Clarice Starling absolutely has a dark side, but you're right it's not on TV!Will Graham's level. I think (need to emphasise, this is just my interpretation) her 'dark side' is that she doesn't follow the rules. The fact that she was at Buffalo Bill's place at all is proof of that. She was not supposed to be there. She was removed from that case, and she was told to just go home and let the authorities deal with this. But her strong desire, her want, her need to save Catherine Martin and stop Buffalo Bill from continuing his crimes, pushed her towards breaking the rules.
And she had been doing that since she first met Hannibal. She was explicitly told "do not approach the glass' and "you're not to tell him anything about yourself... you don't want Hannibal Lecter inside your head". And she does both things. But that rule breaking helped her solve the case, save the day, and also helped her better herself. Clarice was basically supposed to just be a tool to help the FBI and she ended up being so much more than that. And for people like Paul Krendler, that's a terrifying notion: someone moving away from 'their place'.
But back to the first part of your question. So, I think the part you're talking about is this.
"Starling had to be positive he was dead."
Again, this separates her from the rest of the FBI. Because, granted I'm not exactly an expert, but I'm pretty sure the protocol is to make some attempt to keep the criminal alive, if it's possible. Clarice didn't do that. She had to be positive he was dead. She needed to make sure he could never EVER hurt anyone again. It's not exactly what we'd think of when we think of a traditional hero. "Okay, I've stopped the bad guy, now I'll just pass him off to the authorities-" no, Clarice understands that there's some people who can't and shouldn't have the easy way out. I should also point out that she only shot Bill out of self-defence.

**Material shown**.
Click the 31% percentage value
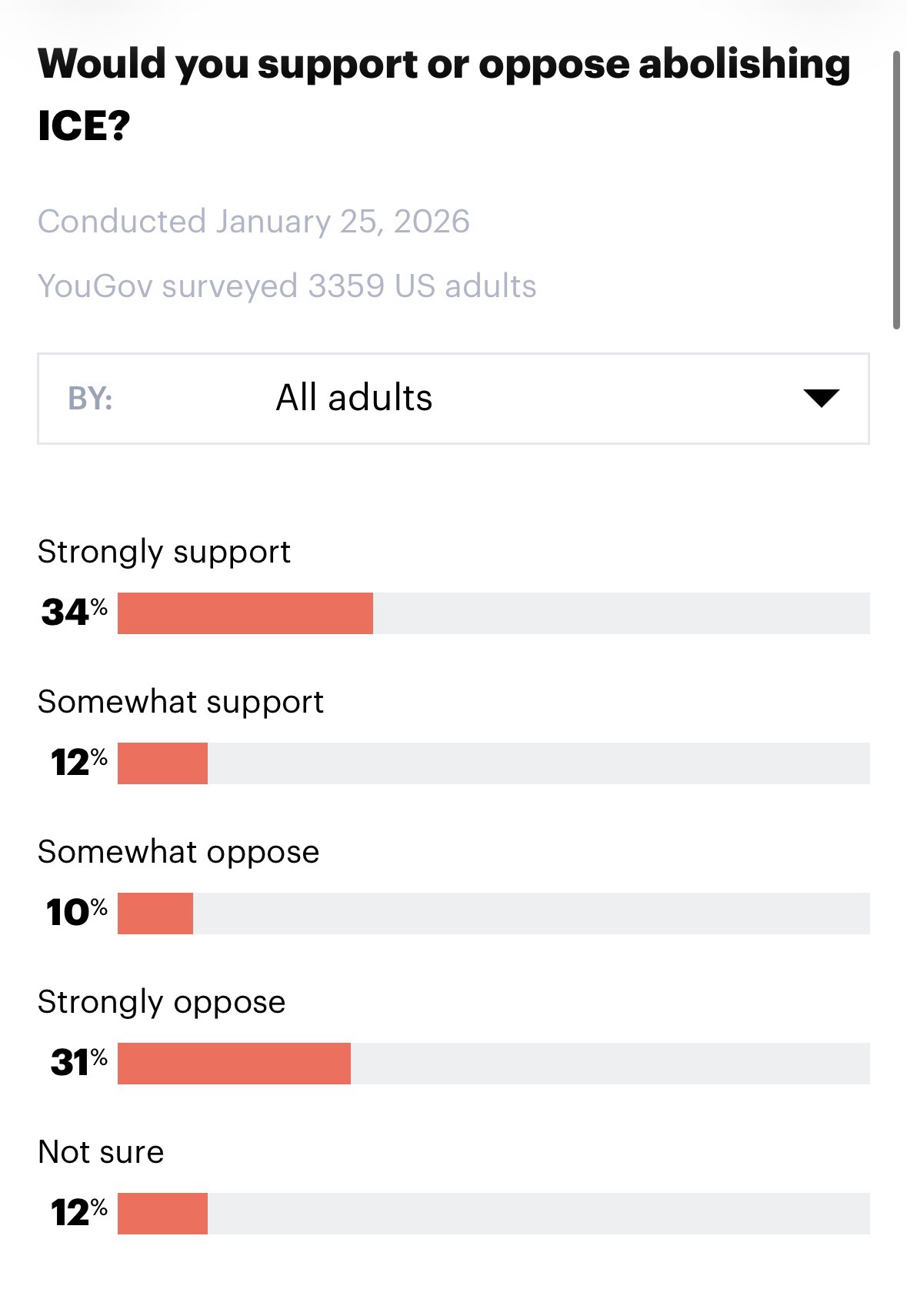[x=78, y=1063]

* * *

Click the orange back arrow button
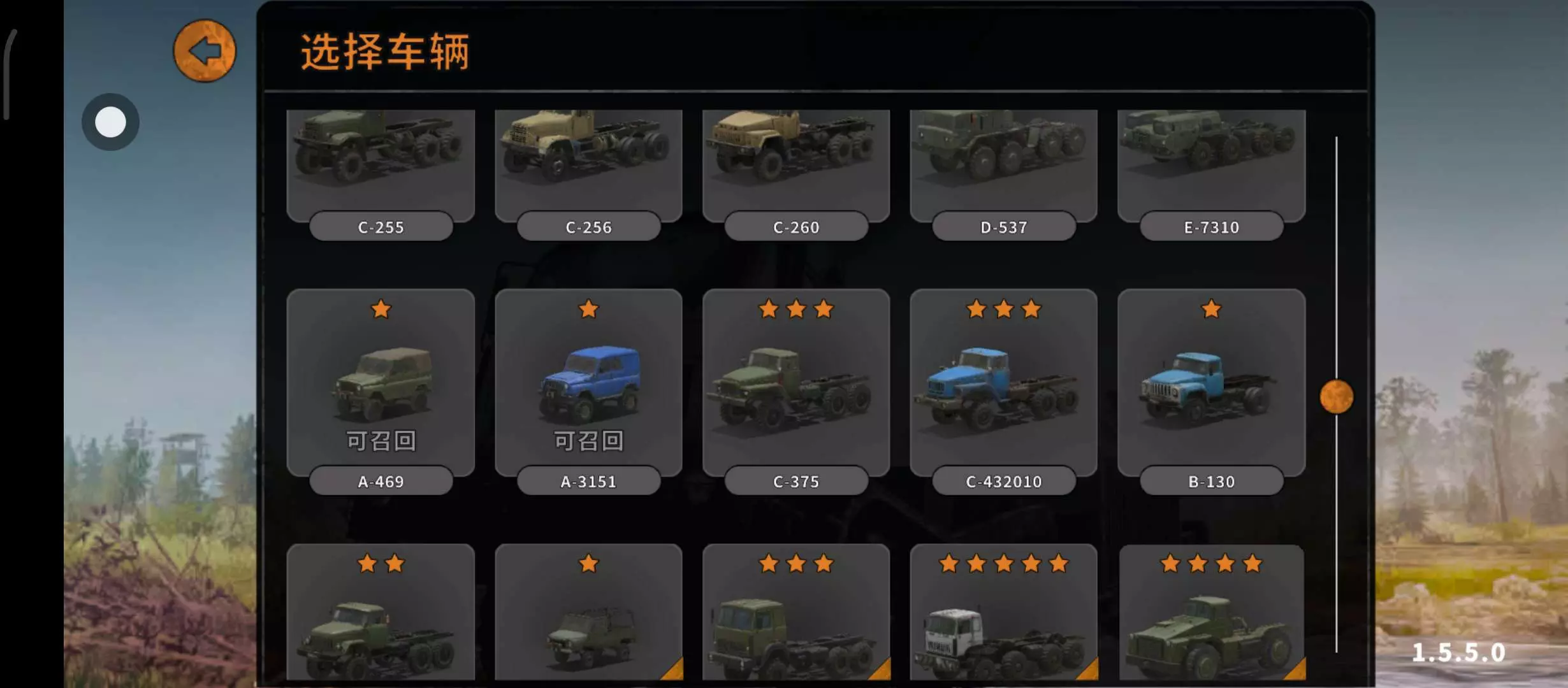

**Your objective**.
Extend the commentary on Clarice Starling's dark side, picking up right after its last sentence. The listing is separate material and has no connection to the Clarice Starling commentary.

**Result**.
Speaking of which, let's look at her reaction (in the novel) to Paul Krendler being... well THAT. I've got two interpretations. 1. She is not stupid enough to try and convince Hannibal to not kill him. Taking words from the movie here, she doesn't want to "deny (Hannibal) his life", she doesn't want to change who he is anymore than he wants to change her. 2. She thought Paul Krendler was a morally bankrupt prick who had it coming.
And let's finally talk about what a lot of people think is the darkest part of Clarice's story. When she decided to run off with Hannibal at the end of the eponymous novel. So, we all know that it was her choice, he didn't force her, that conditioning attempt didn't work - she is still Clarice Starling. So, the fact that she has decided to leave the right side people who used her and threw her under the bus and run off with a dangerous psychopath the only man (aside from Barney) who really treated her with any respect... that's terrifying for a lot of people. A woman taking charge of her own life, and especially with it being a sexual ending - "oh no, a woman is being sexually active and it's not cos she's getting assaulted!1!' - is a horrifying concept.
So... in conclusion (if you can follow all of that, bravo, cos I don't think I've said this in a way that makes any damn sense 😂) Clarice Starling's "dark side" is that her perception of what is right and wrong is different from what she is expected to believe. She is still fundamentally a good person, she just goes a step beyond what a lot of us would do, and what she is "supposed" to do.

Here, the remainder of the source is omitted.